8. Remember to keep namespaces straight (in both XPath and XPointer applications).

While namespaces in XML continue to make for spirited discussion in some circles, they're for the foreseeable future an inevitable feature of the XML landscape.

In XPath applications, you need to understand three terms: the qualified name, the local name, and the expanded name.

The qualified name (often abbreviated "qname") of an element or attribute is the node's name, including the namespace prefix (if any), as it appears in the document being accessed via XPath. If an element's name in a source document is book:section, that's its qname.

A node's local name is the name as it appears in the source document, shorn of any namespace prefix. (You might call this the un-qname.) For an element in a document named book:section, the local name is simply section.

The expanded name of an element or attribute is what most namespace-aware applications really care about (unless you instruct them not to). It's a combination of the URI associated with the namespace prefix, plus the local name. Assume the book: namespace prefix is declared like this:

   xmlns:book="http://my.example.org/namespaces/book"
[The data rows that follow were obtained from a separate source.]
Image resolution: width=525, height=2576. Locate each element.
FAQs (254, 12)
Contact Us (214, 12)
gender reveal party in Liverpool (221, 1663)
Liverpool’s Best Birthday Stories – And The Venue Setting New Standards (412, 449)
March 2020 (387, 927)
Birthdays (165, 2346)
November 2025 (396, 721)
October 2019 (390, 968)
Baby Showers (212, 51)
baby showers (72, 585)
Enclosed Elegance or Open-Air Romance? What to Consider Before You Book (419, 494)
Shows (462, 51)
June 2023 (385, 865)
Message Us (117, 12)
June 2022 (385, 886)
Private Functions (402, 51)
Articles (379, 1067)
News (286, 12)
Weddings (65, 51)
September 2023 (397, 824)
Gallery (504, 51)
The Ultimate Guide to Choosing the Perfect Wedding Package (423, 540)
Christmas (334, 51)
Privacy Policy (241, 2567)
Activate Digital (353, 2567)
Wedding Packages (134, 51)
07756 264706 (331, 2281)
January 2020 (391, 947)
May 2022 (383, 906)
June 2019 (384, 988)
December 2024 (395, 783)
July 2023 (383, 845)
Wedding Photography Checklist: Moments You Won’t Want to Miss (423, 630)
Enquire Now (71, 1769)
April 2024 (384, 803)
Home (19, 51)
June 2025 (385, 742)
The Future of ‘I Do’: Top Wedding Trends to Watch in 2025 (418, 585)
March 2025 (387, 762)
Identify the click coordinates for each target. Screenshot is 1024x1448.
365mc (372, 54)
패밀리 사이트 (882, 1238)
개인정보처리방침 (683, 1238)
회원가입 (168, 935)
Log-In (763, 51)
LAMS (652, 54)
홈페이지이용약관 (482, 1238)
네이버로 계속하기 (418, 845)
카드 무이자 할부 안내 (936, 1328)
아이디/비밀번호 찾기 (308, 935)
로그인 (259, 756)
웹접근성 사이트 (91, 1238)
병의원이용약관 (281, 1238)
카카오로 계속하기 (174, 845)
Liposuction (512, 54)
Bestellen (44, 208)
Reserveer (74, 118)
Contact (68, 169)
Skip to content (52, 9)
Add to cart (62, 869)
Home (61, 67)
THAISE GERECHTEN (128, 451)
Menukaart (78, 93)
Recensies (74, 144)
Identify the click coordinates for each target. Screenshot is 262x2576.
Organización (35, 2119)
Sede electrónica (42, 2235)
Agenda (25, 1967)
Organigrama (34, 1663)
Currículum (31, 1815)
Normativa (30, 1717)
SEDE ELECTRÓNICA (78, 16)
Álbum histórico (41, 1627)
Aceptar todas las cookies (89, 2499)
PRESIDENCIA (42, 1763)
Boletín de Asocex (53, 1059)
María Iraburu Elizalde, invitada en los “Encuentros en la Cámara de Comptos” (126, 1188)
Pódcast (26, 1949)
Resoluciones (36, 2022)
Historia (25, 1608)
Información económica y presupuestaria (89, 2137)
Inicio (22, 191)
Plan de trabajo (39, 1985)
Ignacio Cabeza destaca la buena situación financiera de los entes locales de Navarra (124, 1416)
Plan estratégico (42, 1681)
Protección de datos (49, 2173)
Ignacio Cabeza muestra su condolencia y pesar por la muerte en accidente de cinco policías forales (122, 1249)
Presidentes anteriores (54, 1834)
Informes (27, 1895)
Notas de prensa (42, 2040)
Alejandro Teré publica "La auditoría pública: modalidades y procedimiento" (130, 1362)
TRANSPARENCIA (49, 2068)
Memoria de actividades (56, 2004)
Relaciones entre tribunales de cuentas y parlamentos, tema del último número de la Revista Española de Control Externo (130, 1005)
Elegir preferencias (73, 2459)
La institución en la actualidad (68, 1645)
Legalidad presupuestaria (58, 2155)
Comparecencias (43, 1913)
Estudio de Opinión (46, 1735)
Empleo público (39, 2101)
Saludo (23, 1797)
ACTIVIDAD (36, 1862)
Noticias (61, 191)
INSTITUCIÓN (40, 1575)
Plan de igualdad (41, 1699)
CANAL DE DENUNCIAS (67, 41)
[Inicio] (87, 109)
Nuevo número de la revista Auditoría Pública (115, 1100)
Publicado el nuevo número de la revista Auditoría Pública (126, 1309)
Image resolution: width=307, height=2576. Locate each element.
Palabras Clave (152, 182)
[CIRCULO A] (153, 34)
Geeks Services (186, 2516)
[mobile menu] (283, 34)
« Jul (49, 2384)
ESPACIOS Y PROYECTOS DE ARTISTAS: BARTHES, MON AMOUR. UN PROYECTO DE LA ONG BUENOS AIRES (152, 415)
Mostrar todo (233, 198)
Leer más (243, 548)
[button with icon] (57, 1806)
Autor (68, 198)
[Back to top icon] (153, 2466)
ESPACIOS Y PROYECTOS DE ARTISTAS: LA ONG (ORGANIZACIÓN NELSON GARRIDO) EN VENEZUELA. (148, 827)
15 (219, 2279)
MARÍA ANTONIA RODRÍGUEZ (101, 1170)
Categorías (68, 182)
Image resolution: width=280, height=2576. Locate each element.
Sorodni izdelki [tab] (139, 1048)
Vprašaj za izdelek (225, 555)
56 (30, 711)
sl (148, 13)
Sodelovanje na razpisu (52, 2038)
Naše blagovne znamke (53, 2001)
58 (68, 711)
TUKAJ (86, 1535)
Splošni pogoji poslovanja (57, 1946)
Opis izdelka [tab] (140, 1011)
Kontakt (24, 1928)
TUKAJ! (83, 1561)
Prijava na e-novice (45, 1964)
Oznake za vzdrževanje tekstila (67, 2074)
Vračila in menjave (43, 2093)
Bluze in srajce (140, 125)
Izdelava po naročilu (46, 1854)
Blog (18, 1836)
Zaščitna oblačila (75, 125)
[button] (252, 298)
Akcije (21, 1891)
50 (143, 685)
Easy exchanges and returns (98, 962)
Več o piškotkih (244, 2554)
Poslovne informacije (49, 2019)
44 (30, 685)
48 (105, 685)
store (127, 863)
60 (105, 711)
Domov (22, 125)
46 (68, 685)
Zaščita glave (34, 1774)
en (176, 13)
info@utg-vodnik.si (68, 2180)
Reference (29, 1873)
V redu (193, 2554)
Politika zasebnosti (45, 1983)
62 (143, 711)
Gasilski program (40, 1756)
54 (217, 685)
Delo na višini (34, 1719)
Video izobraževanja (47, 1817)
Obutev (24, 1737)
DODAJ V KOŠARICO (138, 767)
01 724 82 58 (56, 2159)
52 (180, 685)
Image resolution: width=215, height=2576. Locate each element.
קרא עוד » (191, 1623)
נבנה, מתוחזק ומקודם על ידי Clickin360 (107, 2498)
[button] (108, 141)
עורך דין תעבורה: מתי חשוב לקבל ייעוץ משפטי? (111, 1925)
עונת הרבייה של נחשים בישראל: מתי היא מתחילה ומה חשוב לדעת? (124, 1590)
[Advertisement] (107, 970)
Then the expanded name of the book:section element is the combination of the strings "http://my.example.org/namespaces/book" and "section". Exactly how the application builds the expanded name is up to the application's developer. Most seem to follow a de-facto standard of enclosing the namespace URI in curly braces, { and } characters, followed by the local name. Such an application would thus represent the expanded name of the book:section element as follows:

   {http://my.example.org/namespaces/book}section

The important thing to you as a user of XPath isn't the exact algorithm for building an expanded name (which in any case is directly accessible only within the processor itself, not to XPath expressions). The important thing is that the processor will in general use only the expanded name if it needs to disambiguate element or attribute names. Consider a document which has two elements, xsl:template and transform:template. Their local names are identical; the only way to tell if the element names really are identical is to examine their namespace URIs as well. If both the xsl: and the transform: prefix are bound to the namespace URI "http://www.w3.org/1999/XSL/Transform", then the two elements have the same "name" even though their prefixes are different.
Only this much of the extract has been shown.